The secondary outcomes showed that more than half of the participants (n = 30, 54.5%) had refractive errors, within which a large proportion of them (n = 22, 40%) did not have the needed spectacle correction. All children with special needs require visual assessment, as the prevalence of uncorrected refractive error is higher in this population [24, 31,32,33]. Unaddressed or inadequate refractive error correction in children with special needs and/or multiple disabilities is not uncommon among Indian population [34,35,36]. This is the case even in developed countries such as UK [32]. We found 41.5% of the participants in this study to have low vision. A pair of spectacles can easily rectify low vision caused by uncorrected refractive error. While no participant was found wearing bifocal spectacles, 14 had spectacles (including one who had an ill-fitting frame with broken nose pads and severe indentation marks on his nose. The teacher of this child was counseled about this child’s condition, and was asked to request his parents to change his spectacles immediately). In a previous study [32] it was reported that uncorrected refractive error was the leading ocular condition followed by strabismus in individuals with DS. Previous studies have also reported myopia and astigmatism to be most common in individuals with DS [10, 13]. Our study also found a similar trend (Table 2).
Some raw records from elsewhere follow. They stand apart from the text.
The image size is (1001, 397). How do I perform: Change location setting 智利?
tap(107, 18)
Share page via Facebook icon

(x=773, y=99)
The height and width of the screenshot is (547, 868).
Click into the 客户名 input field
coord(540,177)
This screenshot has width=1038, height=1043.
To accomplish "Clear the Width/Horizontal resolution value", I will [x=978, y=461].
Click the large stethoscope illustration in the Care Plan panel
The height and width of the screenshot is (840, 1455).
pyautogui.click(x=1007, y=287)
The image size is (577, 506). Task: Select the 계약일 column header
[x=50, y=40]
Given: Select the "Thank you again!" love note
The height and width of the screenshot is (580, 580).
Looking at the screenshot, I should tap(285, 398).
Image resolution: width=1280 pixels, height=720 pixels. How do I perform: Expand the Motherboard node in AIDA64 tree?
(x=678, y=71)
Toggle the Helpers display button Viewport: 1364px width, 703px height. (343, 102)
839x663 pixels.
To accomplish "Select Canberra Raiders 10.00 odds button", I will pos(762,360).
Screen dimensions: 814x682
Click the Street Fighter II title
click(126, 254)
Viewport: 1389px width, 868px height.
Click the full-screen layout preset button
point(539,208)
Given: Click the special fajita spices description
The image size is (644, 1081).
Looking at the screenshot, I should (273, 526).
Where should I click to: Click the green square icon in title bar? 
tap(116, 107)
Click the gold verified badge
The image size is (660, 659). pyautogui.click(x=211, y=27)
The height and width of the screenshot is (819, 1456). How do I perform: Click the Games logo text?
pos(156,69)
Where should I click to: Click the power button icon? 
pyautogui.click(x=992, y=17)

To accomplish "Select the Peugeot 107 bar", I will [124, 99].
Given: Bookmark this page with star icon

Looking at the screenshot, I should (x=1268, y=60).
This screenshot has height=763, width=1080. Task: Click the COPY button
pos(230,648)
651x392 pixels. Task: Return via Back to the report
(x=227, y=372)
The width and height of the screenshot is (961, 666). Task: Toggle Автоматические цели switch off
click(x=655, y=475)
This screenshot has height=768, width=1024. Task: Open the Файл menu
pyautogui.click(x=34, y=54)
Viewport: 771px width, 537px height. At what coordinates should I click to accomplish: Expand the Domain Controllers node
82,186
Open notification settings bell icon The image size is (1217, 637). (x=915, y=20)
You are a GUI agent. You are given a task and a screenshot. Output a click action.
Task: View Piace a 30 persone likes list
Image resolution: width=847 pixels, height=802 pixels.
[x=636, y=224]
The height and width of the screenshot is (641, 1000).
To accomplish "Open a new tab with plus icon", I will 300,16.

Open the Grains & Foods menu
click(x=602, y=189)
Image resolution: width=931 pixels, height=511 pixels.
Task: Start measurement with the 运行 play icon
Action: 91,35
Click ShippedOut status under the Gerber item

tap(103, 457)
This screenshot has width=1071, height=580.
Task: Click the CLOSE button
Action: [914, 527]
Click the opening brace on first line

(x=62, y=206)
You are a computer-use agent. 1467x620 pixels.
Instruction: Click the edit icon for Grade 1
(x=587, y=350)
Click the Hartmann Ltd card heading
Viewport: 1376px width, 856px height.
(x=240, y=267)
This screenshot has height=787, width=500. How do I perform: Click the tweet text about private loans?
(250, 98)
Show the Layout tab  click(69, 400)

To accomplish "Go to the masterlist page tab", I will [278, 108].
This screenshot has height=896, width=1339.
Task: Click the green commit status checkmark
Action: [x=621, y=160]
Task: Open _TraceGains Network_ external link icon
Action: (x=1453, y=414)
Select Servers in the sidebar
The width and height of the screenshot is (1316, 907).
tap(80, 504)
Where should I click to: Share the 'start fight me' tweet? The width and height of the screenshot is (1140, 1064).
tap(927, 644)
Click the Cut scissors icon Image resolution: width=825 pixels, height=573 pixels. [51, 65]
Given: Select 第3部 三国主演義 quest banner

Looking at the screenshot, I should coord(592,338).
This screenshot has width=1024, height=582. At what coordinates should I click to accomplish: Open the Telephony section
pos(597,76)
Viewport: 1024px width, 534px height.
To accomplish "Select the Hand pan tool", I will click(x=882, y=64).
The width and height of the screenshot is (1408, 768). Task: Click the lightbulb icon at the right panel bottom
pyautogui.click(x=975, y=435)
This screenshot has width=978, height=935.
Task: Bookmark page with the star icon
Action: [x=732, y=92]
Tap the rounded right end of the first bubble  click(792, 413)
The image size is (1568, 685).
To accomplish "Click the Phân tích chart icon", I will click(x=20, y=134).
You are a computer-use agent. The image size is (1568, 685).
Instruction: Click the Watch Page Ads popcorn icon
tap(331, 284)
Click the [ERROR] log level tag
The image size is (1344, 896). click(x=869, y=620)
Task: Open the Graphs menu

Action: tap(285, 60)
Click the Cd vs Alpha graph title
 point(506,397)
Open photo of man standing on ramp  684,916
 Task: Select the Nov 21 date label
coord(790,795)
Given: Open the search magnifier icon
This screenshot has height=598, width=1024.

Previous studies [10, 37] reported oblique astigmatism to be common in individuals with DS, the prevailing hypothesis being oblique astigmatism is caused by the upward slanting of the palpebral fissure [10, 38]. We found with the rule astigmatism to be more common (73.3%) in participants followed by against the rule astigmatism (23.3%). It is unclear what might cause the lower occurrence of oblique astigmatism in our cohort. A larger sample size will be needed to investigate this trend further.

In the management of patients with DS, single vision spectacles are typically prescribed first. The status of accommodation is rechecked with the prescription at a follow-up appointment. If the lag of accommodation persists, bifocals are then prescribed [19]. In our study, we did not have adaptation time factored in to determine if the participants will accommodate accurately with just their single vision refractive correction. We acknowledge this as a limitation towards looking at the actual prevalence for hypoaccommodation. In addition, presenting lag values calculated for participants with uncorrected hyperopic refractive error could be exaggerated since it assumes their hyperopic refractive error is not compensated. Nevertheless, our computation of the ‘presenting’ lag points out that a large number of individuals (about 70.5%) may have difficulty performing near tasks and would need spectacle correction either for their hyperopic error alone or along with a bifocal correction for near vision tasks.

It has been shown that with adequate bifocal correction children with DS can start accommodating accurately [19]. The mechanism for this improvement is not known. If bifocals can ‘kick start’ the hypoaccommodated eye, it could be possible that home vision therapy exercises can also be attempted as one of the treatment modalities for hypoaccommodation in children with DS. Accommodative exercises recommended for symptomatic individuals with accommodation infacility and/or accommodation insufficiency has shown promising results in individuals without any systemic conditions [39]. Exploring vision therapy for individuals with DS may also be worthwhile.

In conclusion, our study found a majority of participants with Down syndrome to exhibit hypoaccommodation. The clinical measure of near visual acuity or the viewing distance may not be a good indicator of the accommodation status. Hence, performing dynamic retinoscopy should be a common clinical practice while examining these individuals.

Summary

What was known before

  • Individuals with Down Syndrome tends to have a high lag of accommodation.

  • Closer near viewing distance could indicate good accommodation, particularly in children.

  • Measurement of near visual acuity is generally considered for prescribing near vision spectacles.

What this study adds

  • Good near visual acuity and reading at closer distance may not always be indicators of adequate amplitude of accommodation.

  • Accommodative accuracy should be checked even if individuals with Down syndrome have good near acuity.